§ **To do**
Set each line of the records down again exactly, please.

***** Exercise inputs *****

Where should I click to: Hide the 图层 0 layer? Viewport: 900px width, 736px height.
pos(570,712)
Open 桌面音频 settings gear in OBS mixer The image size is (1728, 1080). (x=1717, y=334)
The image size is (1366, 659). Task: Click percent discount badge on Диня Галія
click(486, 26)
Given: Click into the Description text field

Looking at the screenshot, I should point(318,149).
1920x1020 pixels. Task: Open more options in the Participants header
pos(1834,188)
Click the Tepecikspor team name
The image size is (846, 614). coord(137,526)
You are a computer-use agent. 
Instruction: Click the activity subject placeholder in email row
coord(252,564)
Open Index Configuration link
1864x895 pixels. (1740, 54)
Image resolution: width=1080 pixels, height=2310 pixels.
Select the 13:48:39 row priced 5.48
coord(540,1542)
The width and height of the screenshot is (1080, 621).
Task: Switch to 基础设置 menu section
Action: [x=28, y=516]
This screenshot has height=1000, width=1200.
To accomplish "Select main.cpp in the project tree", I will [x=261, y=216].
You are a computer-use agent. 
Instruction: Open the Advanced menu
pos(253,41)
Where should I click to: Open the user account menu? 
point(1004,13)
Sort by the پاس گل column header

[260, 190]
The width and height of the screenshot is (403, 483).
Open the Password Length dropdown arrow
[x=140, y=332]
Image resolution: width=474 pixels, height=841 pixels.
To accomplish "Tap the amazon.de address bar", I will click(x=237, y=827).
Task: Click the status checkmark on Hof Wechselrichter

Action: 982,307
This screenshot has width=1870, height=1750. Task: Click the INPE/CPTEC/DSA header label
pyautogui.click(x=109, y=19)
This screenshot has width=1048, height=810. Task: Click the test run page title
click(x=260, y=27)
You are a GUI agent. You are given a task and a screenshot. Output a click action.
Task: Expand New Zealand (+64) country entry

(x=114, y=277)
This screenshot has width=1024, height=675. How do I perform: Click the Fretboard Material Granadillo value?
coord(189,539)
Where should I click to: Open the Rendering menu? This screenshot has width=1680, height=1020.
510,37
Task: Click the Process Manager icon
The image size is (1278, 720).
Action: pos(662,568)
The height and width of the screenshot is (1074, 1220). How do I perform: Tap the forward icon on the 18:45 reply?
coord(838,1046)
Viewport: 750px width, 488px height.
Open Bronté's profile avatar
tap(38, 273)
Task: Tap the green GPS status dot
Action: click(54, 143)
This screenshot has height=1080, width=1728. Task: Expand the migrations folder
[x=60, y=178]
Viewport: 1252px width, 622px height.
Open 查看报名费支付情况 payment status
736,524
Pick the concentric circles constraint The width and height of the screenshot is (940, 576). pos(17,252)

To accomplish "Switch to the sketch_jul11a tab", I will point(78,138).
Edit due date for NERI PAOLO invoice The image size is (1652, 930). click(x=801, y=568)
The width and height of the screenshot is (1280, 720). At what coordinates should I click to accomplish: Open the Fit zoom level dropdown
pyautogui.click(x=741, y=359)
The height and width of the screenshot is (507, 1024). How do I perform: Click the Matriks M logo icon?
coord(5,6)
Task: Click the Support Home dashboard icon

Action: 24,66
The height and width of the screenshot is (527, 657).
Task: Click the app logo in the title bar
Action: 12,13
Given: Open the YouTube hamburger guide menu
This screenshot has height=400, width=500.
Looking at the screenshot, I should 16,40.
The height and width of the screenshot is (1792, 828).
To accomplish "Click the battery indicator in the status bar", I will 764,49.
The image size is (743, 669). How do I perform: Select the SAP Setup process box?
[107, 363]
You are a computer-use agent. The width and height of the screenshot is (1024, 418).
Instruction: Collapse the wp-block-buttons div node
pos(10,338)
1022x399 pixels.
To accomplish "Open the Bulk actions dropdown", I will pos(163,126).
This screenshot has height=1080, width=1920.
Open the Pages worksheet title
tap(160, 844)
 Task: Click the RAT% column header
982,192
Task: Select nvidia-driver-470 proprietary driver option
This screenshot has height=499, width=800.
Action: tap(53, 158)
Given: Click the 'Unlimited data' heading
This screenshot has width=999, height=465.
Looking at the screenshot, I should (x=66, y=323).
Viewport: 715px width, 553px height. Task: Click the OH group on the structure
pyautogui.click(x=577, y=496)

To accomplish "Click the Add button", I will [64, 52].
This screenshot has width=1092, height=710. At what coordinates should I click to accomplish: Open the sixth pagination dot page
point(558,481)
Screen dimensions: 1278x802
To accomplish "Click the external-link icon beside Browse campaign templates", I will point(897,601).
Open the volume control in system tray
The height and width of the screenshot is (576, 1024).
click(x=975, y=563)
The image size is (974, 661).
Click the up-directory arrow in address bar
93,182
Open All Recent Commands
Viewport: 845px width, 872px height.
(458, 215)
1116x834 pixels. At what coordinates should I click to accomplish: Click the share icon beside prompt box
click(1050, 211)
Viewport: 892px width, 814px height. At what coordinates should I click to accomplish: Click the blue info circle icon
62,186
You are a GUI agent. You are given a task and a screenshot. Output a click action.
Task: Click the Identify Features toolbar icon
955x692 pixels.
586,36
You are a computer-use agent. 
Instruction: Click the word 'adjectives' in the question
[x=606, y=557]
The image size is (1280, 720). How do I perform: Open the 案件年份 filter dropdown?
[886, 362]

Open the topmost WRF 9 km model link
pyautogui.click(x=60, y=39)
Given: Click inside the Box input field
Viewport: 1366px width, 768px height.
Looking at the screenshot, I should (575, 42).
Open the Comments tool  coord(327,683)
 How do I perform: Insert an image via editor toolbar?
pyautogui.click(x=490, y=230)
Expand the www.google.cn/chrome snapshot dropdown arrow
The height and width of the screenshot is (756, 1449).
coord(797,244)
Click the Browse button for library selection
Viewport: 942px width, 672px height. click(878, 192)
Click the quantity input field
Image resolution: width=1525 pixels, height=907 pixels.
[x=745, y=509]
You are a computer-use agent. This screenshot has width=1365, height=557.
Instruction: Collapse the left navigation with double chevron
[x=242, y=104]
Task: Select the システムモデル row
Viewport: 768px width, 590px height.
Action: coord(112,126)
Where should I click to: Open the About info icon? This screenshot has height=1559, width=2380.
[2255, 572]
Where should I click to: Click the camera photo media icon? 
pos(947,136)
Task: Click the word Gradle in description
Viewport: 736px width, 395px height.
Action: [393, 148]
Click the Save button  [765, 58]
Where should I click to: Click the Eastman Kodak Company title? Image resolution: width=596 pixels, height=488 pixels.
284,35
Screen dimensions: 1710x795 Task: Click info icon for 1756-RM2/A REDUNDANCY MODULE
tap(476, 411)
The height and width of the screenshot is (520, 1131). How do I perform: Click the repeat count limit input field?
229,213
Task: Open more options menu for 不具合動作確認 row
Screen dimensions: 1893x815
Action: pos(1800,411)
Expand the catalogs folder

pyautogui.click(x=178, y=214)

*****

§ **Solution to the exercise**
Where should I click to: Hide the 图层 0 layer? Viewport: 900px width, 736px height.
pos(570,712)
Open 桌面音频 settings gear in OBS mixer The image size is (1728, 1080). (x=1717, y=334)
The image size is (1366, 659). Task: Click percent discount badge on Диня Галія
click(486, 26)
Given: Click into the Description text field

Looking at the screenshot, I should point(318,149).
1920x1020 pixels. Task: Open more options in the Participants header
pos(1834,188)
Click the Tepecikspor team name
The image size is (846, 614). coord(137,526)
You are a computer-use agent. 
Instruction: Click the activity subject placeholder in email row
coord(252,564)
Open Index Configuration link
1864x895 pixels. (1740, 54)
Image resolution: width=1080 pixels, height=2310 pixels.
Select the 13:48:39 row priced 5.48
coord(540,1542)
The width and height of the screenshot is (1080, 621).
Task: Switch to 基础设置 menu section
Action: [x=28, y=516]
This screenshot has height=1000, width=1200.
To accomplish "Select main.cpp in the project tree", I will [x=261, y=216].
You are a computer-use agent. 
Instruction: Open the Advanced menu
pos(253,41)
Where should I click to: Open the user account menu? 
point(1004,13)
Sort by the پاس گل column header

[260, 190]
The width and height of the screenshot is (403, 483).
Open the Password Length dropdown arrow
[x=140, y=332]
Image resolution: width=474 pixels, height=841 pixels.
To accomplish "Tap the amazon.de address bar", I will click(x=237, y=827).
Task: Click the status checkmark on Hof Wechselrichter

Action: 982,307
This screenshot has width=1870, height=1750. Task: Click the INPE/CPTEC/DSA header label
pyautogui.click(x=109, y=19)
This screenshot has width=1048, height=810. Task: Click the test run page title
click(x=260, y=27)
You are a GUI agent. You are given a task and a screenshot. Output a click action.
Task: Expand New Zealand (+64) country entry

(x=114, y=277)
This screenshot has width=1024, height=675. How do I perform: Click the Fretboard Material Granadillo value?
coord(189,539)
Where should I click to: Open the Rendering menu? This screenshot has width=1680, height=1020.
510,37
Task: Click the Process Manager icon
The image size is (1278, 720).
Action: pos(662,568)
The height and width of the screenshot is (1074, 1220). How do I perform: Tap the forward icon on the 18:45 reply?
coord(838,1046)
Viewport: 750px width, 488px height.
Open Bronté's profile avatar
tap(38, 273)
Task: Tap the green GPS status dot
Action: click(54, 143)
This screenshot has height=1080, width=1728. Task: Expand the migrations folder
[x=60, y=178]
Viewport: 1252px width, 622px height.
Open 查看报名费支付情况 payment status
736,524
Pick the concentric circles constraint The width and height of the screenshot is (940, 576). pos(17,252)

To accomplish "Switch to the sketch_jul11a tab", I will point(78,138).
Edit due date for NERI PAOLO invoice The image size is (1652, 930). click(x=801, y=568)
The width and height of the screenshot is (1280, 720). At what coordinates should I click to accomplish: Open the Fit zoom level dropdown
pyautogui.click(x=741, y=359)
The height and width of the screenshot is (507, 1024). How do I perform: Click the Matriks M logo icon?
coord(5,6)
Task: Click the Support Home dashboard icon

Action: 24,66
The height and width of the screenshot is (527, 657).
Task: Click the app logo in the title bar
Action: 12,13
Given: Open the YouTube hamburger guide menu
This screenshot has height=400, width=500.
Looking at the screenshot, I should 16,40.
The height and width of the screenshot is (1792, 828).
To accomplish "Click the battery indicator in the status bar", I will 764,49.
The image size is (743, 669). How do I perform: Select the SAP Setup process box?
[107, 363]
You are a computer-use agent. The width and height of the screenshot is (1024, 418).
Instruction: Collapse the wp-block-buttons div node
pos(10,338)
1022x399 pixels.
To accomplish "Open the Bulk actions dropdown", I will pos(163,126).
This screenshot has height=1080, width=1920.
Open the Pages worksheet title
tap(160, 844)
 Task: Click the RAT% column header
982,192
Task: Select nvidia-driver-470 proprietary driver option
This screenshot has height=499, width=800.
Action: tap(53, 158)
Given: Click the 'Unlimited data' heading
This screenshot has width=999, height=465.
Looking at the screenshot, I should (x=66, y=323).
Viewport: 715px width, 553px height. Task: Click the OH group on the structure
pyautogui.click(x=577, y=496)

To accomplish "Click the Add button", I will [64, 52].
This screenshot has width=1092, height=710. At what coordinates should I click to accomplish: Open the sixth pagination dot page
point(558,481)
Screen dimensions: 1278x802
To accomplish "Click the external-link icon beside Browse campaign templates", I will point(897,601).
Open the volume control in system tray
The height and width of the screenshot is (576, 1024).
click(x=975, y=563)
The image size is (974, 661).
Click the up-directory arrow in address bar
93,182
Open All Recent Commands
Viewport: 845px width, 872px height.
(458, 215)
1116x834 pixels. At what coordinates should I click to accomplish: Click the share icon beside prompt box
click(1050, 211)
Viewport: 892px width, 814px height. At what coordinates should I click to accomplish: Click the blue info circle icon
62,186
You are a GUI agent. You are given a task and a screenshot. Output a click action.
Task: Click the Identify Features toolbar icon
955x692 pixels.
586,36
You are a computer-use agent. 
Instruction: Click the word 'adjectives' in the question
[x=606, y=557]
The image size is (1280, 720). How do I perform: Open the 案件年份 filter dropdown?
[886, 362]

Open the topmost WRF 9 km model link
pyautogui.click(x=60, y=39)
Given: Click inside the Box input field
Viewport: 1366px width, 768px height.
Looking at the screenshot, I should (575, 42).
Open the Comments tool  coord(327,683)
 How do I perform: Insert an image via editor toolbar?
pyautogui.click(x=490, y=230)
Expand the www.google.cn/chrome snapshot dropdown arrow
The height and width of the screenshot is (756, 1449).
coord(797,244)
Click the Browse button for library selection
Viewport: 942px width, 672px height. click(878, 192)
Click the quantity input field
Image resolution: width=1525 pixels, height=907 pixels.
[x=745, y=509]
You are a computer-use agent. This screenshot has width=1365, height=557.
Instruction: Collapse the left navigation with double chevron
[x=242, y=104]
Task: Select the システムモデル row
Viewport: 768px width, 590px height.
Action: coord(112,126)
Where should I click to: Open the About info icon? This screenshot has height=1559, width=2380.
[2255, 572]
Where should I click to: Click the camera photo media icon? 
pos(947,136)
Task: Click the word Gradle in description
Viewport: 736px width, 395px height.
Action: [393, 148]
Click the Save button  [765, 58]
Where should I click to: Click the Eastman Kodak Company title? Image resolution: width=596 pixels, height=488 pixels.
284,35
Screen dimensions: 1710x795 Task: Click info icon for 1756-RM2/A REDUNDANCY MODULE
tap(476, 411)
The height and width of the screenshot is (520, 1131). How do I perform: Click the repeat count limit input field?
229,213
Task: Open more options menu for 不具合動作確認 row
Screen dimensions: 1893x815
Action: pos(1800,411)
Expand the catalogs folder

pyautogui.click(x=178, y=214)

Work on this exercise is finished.